Written exercise: Duplicate the records from the line with "Screen dimensions: 1568x664" to the line with "Click the plus".
-- start of Material supplied --
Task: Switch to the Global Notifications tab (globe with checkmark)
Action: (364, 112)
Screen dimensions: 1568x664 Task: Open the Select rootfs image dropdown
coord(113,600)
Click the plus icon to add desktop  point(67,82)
-- end of Material supplied --
-- start of Material supplied --
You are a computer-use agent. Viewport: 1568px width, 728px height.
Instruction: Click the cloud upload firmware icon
-- end of Material supplied --
Solution to this exercise:
Screen dimensions: 1568x664 Task: Open the Select rootfs image dropdown
coord(113,600)
Click the plus icon to add desktop  point(67,82)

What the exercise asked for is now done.